Perusahan Artificial Intelligence Melarang Pelamar Pekerjaan Gunakan Kecerdasan Buatan

LONDON – Beberapa perusahaan Artificial Intelligence tidak ingin pelamar kerjan menggunakan Kecerdasan Buatan pada waktu melamar pekerjaan di dalam perusahan tersebut.
Pada tahun 2023, Anthropic merilis asisten Artificial Intelligence populer Claude yang tersebut dapat membantu pengguna di penulisan percakapan.
Namun, apabila Anda melamar pekerjaan di area perusahaan tersebut, pelamar yang dimaksud mencari sikap pekerjaan di dalam berbagai bidang, mulai dari teknik hingga pemasaran, telah dilakukan diperingatkan untuk tiada menggunakan Teknologi AI di lamaran pekerjaan ini, lalu harus membaca dan juga menyetujui kebijakan Teknologi AI ini pada formulir lamaran mereka.
Seperti dilansir dari Indy, bagian ini disorot oleh pengembang sumber terbuka, Simon Wilson.
“Meskipun kami menganjurkan orang untuk menggunakan sistem Teknologi AI selama menjalankan tugas dia untuk membantu dia bekerja lebih banyak cepat kemudian tambahan efektif, mohon jangan menggunakan asisten Artificial Intelligence selama proses lamaran,” demikian bunyinya.
“Kami ingin memahami minat pribadi Anda terhadap Antropik tanpa mediasi melalui sistem AI, dan juga kami juga ingin mengevaluasi keterampilan komunikasi Anda yang mana tidaklah dibantu AI. Harap nyatakan ‘Ya’ jikalau Anda telah dilakukan membaca serta setuju.”
Hampir semua peran pekerjaan yang dimaksud tercantum di area situs web Anthropic memiliki kebijakan Artificial Intelligence ini, kecuali beberapa peran teknis seperti desainer produk-produk seluler, seperti yang mana dilaporkan oleh 404 Media.
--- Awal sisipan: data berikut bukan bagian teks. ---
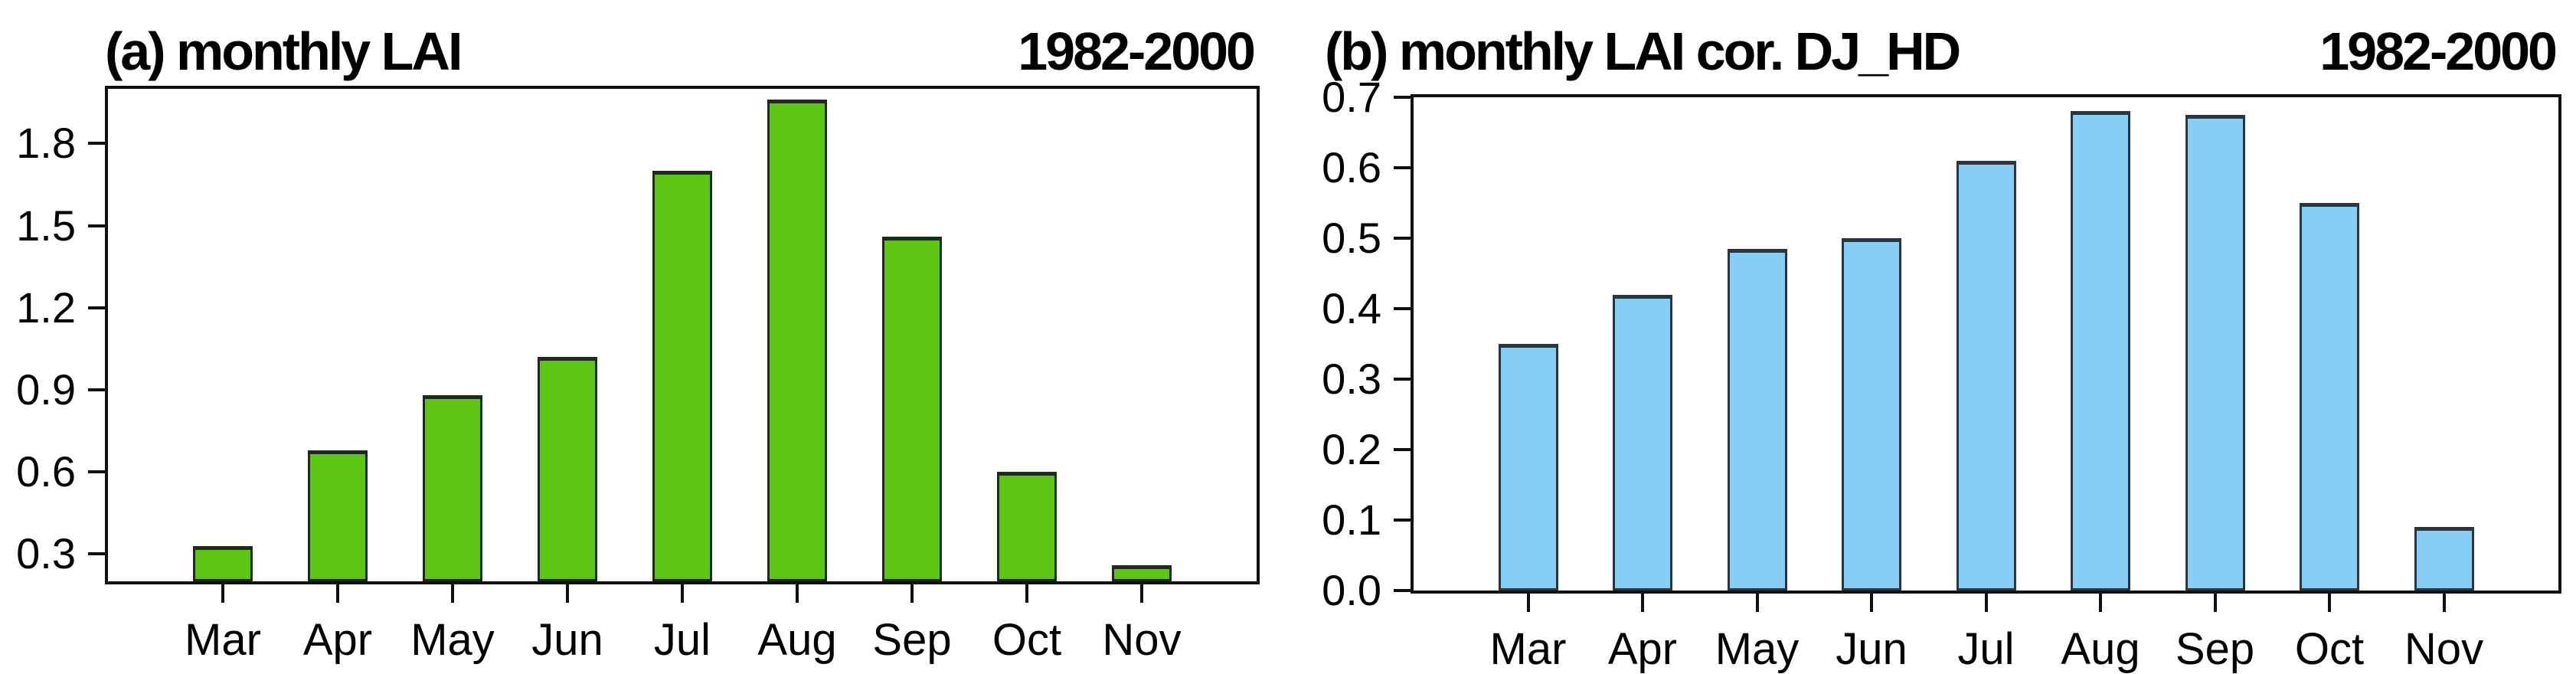 The image size is (2576, 674). What do you see at coordinates (1352, 520) in the screenshot?
I see `y-axis-tick-label: 0.1` at bounding box center [1352, 520].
Contoh ini menunjukkan dampak Teknologi AI yang mana berkelanjutan pada waktu kita masih mencari tempatnya di masyarakat, dan juga seberapa cepat Kecerdasan Buatan tumbuh hingga kita tidaklah dapat lagi membedakan antara sesuatu yang diciptakan oleh manusia serta sesuatu yang diciptakan oleh Artificial Intelligence – sebuah dilema yang dihadapi oleh perusahaan Teknologi AI seperti Anthropic, tetapi juga turut berkontribusi terhadap hal tersebut.
Belum lagi bagaimana Teknologi AI menggantikan manusia pada peran pekerjaan dia sebab merupakan alternatif yang tersebut lebih tinggi terjangkau untuk menggunakan model Teknologi AI untuk menulis atau menimbulkan kode daripada mempekerjakan manusia.
AI terus bertambah kemudian berkembang, kita semata-mata perlu mengawasi berita bulan lalu di dalam mana perusahaan Teknologi AI China DeepSeek menciptakan heboh pada waktu merilis model Kecerdasan Buatan mereka yang dibuat dengan biaya yang digunakan terpencil lebih banyak diskon dibandingkan model Perusahaan AI Terbuka Amerika Serikat ChatGPT.
Di tempat lain, reaksi DeepSeek terbaik ketika mesin Teknologi AI melonjak popularitasnya , penyelenggaraan Artificial Intelligence yang dimaksud banyak mempunyai dampak yang tersebut mengerikan pada otak kita, menurut penelitian.